WirtschaftsBlatt-Leitartikel: Stell Dir vor, Du bist Frau und hast Erfolg - von Esther Mitterstieler

Wo sind die weiblichen Vorstände geblieben, wo die Aufsichtsräte?

Wien (OTS) - Es war eine Frohbotschaft, die Wirtschaftskammerpräsident Christoph Leitl am Donnerstag verkündete:
Es gibt immer mehr Jungunternehmer im Land, die Latte von 30.000 wurde übersprungen. Besonders ins Auge fiel dabei: Es gibt immer mehr Jungunternehmerinnen. Ganze 40 Prozent der neu ins Leben gerufenen Unternehmen werden von Frauen gegründet. Zum Vergleich: 1993 lag dieser Anteil bei 26 Prozent. Da kann frau sich freuen.

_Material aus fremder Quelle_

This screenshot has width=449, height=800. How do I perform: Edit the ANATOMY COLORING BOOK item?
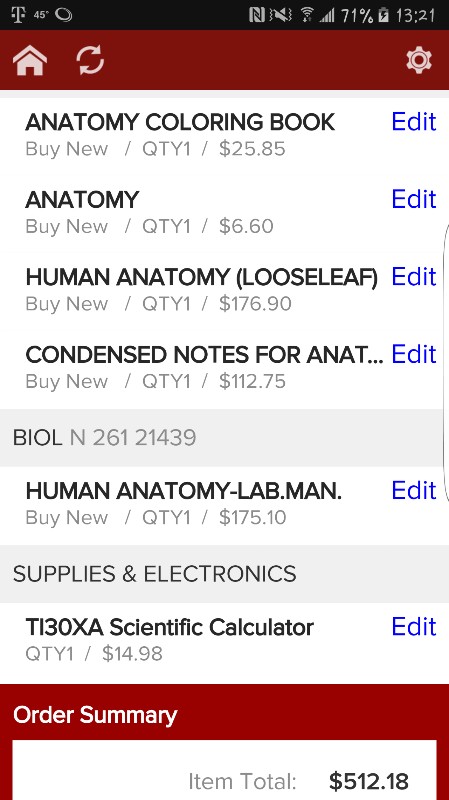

Die Wahrheit liegt wie immer in der Mitte. Denn die Frage ist: Warum machen sich so viele Frauen selbstständig? Die Antwort: Weil sie Familie und Beruf besser vereinbaren möchten (35 Prozent) und
- wohl direkt damit zusammenhängend - zeitlich flexibler sein wollen (39 Prozent). Hier liegt ein Teil der Wahrheit: Die Hälfte der befragten Frauen gab an, dass sie sich durch die Doppelbelastung stark beeinträchtigt fühlt. Das heisst: Die Frauen machen sich selbstständig, um mehr Zeit für ihre Lieben zu haben. Gleichzeitig sind sie unter Druck, weil sie zu wenig Kindergartenplätze vorfinden, etc. Das ist ein gesellschaftspolitisches Problem, das gelöst gehört. Wer in Skandinavien oder in Frankreich als Frau Karriere machen will, muss sich nicht für Familie oder Beruf entscheiden. Das ist hierzulande anders. Leider.

Gehen wir vom nächsten Teil der Wahrheit aus: Nicht alle Unternehmensgründerinnen wagen aus familiären Gründen den Sprung in die Selbstständigkeit, sondern einfach, weil sie eine exzellente Ausbildung haben und glauben, sich in der Selbstständigkeit besser verwirklichen zu können. Je höher die Ausbildung, umso lieber der Sprung in die Selbstständigkeit. Wen wundert’s?

Der EU-Gender-Bericht stellt Österreich ein miserables Zeugnis aus. Am Arbeitsmarkt entfernt sich das Land in Sachen Gleichstellung zusehends vom EU-Schnitt. Während anderswo immer mehr Frauen in den Führungsetagen sitzen, werden es bei uns immer weniger. Warum sollte eine hoch qualifizierte Frau sich also länger mit dieser Männerwelt zufrieden geben? Ein Blick auf heimische börsenotierte Unternehmen genügt, um diese ewiggestrige Mentalität aufzuzeigen: Wo sind die weiblichen Vorstände geblieben, wo die Aufsichtsräte? Kein Wunder also, wenn Frauen sich ihre eigene Unternehmenswelt aufbauen. Schade für die Grossen, die den Wert dieser erfolgreichen Frauen nicht zu erkennen vermögen.